### WHAT TO DO
When you reach the listing, restate it word for word, leaving nothing out.

---------- RECORD EXCERPTS ----------

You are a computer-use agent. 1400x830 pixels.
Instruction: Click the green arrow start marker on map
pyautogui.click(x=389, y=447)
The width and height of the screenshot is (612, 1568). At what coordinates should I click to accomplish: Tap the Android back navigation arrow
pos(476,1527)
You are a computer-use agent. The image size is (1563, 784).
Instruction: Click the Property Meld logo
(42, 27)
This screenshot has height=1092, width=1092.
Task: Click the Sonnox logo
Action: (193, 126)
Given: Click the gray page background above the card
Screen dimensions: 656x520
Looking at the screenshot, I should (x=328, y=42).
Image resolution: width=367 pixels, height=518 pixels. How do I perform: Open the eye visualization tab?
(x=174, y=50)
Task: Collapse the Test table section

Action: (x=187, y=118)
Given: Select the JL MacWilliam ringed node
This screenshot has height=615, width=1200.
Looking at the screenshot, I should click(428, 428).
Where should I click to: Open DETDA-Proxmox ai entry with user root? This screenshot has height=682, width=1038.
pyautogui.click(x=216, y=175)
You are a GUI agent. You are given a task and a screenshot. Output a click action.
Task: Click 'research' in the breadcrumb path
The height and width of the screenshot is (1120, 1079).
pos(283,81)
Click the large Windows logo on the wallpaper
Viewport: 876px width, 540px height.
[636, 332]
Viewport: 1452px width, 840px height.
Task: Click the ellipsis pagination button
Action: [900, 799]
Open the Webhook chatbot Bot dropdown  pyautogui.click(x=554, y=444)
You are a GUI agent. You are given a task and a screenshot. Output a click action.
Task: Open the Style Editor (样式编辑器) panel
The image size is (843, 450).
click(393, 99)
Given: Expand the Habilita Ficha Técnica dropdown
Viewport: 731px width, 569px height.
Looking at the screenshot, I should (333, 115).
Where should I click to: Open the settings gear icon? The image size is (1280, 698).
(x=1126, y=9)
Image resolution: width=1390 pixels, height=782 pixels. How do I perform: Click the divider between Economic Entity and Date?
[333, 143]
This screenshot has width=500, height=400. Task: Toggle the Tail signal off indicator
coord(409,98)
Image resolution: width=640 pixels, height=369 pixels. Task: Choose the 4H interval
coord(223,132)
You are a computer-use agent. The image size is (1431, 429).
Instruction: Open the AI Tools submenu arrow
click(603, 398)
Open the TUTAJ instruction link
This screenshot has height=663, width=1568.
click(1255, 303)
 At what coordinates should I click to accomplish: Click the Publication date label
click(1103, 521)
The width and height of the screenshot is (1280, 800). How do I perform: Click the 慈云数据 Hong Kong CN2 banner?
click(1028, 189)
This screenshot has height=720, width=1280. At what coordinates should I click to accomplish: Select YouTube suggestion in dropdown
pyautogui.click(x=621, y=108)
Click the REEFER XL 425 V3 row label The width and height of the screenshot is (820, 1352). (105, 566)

----------

### OUTPUT FOR THIS EXERCISE
You are a computer-use agent. 1400x830 pixels.
Instruction: Click the green arrow start marker on map
pyautogui.click(x=389, y=447)
The width and height of the screenshot is (612, 1568). At what coordinates should I click to accomplish: Tap the Android back navigation arrow
pos(476,1527)
You are a computer-use agent. The image size is (1563, 784).
Instruction: Click the Property Meld logo
(42, 27)
This screenshot has height=1092, width=1092.
Task: Click the Sonnox logo
Action: (193, 126)
Given: Click the gray page background above the card
Screen dimensions: 656x520
Looking at the screenshot, I should (x=328, y=42).
Image resolution: width=367 pixels, height=518 pixels. How do I perform: Open the eye visualization tab?
(x=174, y=50)
Task: Collapse the Test table section

Action: (x=187, y=118)
Given: Select the JL MacWilliam ringed node
This screenshot has height=615, width=1200.
Looking at the screenshot, I should click(428, 428).
Where should I click to: Open DETDA-Proxmox ai entry with user root? This screenshot has height=682, width=1038.
pyautogui.click(x=216, y=175)
You are a GUI agent. You are given a task and a screenshot. Output a click action.
Task: Click 'research' in the breadcrumb path
The height and width of the screenshot is (1120, 1079).
pos(283,81)
Click the large Windows logo on the wallpaper
Viewport: 876px width, 540px height.
[636, 332]
Viewport: 1452px width, 840px height.
Task: Click the ellipsis pagination button
Action: [900, 799]
Open the Webhook chatbot Bot dropdown  pyautogui.click(x=554, y=444)
You are a GUI agent. You are given a task and a screenshot. Output a click action.
Task: Open the Style Editor (样式编辑器) panel
The image size is (843, 450).
click(393, 99)
Given: Expand the Habilita Ficha Técnica dropdown
Viewport: 731px width, 569px height.
Looking at the screenshot, I should (333, 115).
Where should I click to: Open the settings gear icon? The image size is (1280, 698).
(x=1126, y=9)
Image resolution: width=1390 pixels, height=782 pixels. How do I perform: Click the divider between Economic Entity and Date?
[333, 143]
This screenshot has width=500, height=400. Task: Toggle the Tail signal off indicator
coord(409,98)
Image resolution: width=640 pixels, height=369 pixels. Task: Choose the 4H interval
coord(223,132)
You are a computer-use agent. The image size is (1431, 429).
Instruction: Open the AI Tools submenu arrow
click(603, 398)
Open the TUTAJ instruction link
This screenshot has height=663, width=1568.
click(1255, 303)
 At what coordinates should I click to accomplish: Click the Publication date label
click(1103, 521)
The width and height of the screenshot is (1280, 800). How do I perform: Click the 慈云数据 Hong Kong CN2 banner?
click(1028, 189)
This screenshot has height=720, width=1280. At what coordinates should I click to accomplish: Select YouTube suggestion in dropdown
pyautogui.click(x=621, y=108)
Click the REEFER XL 425 V3 row label The width and height of the screenshot is (820, 1352). (105, 566)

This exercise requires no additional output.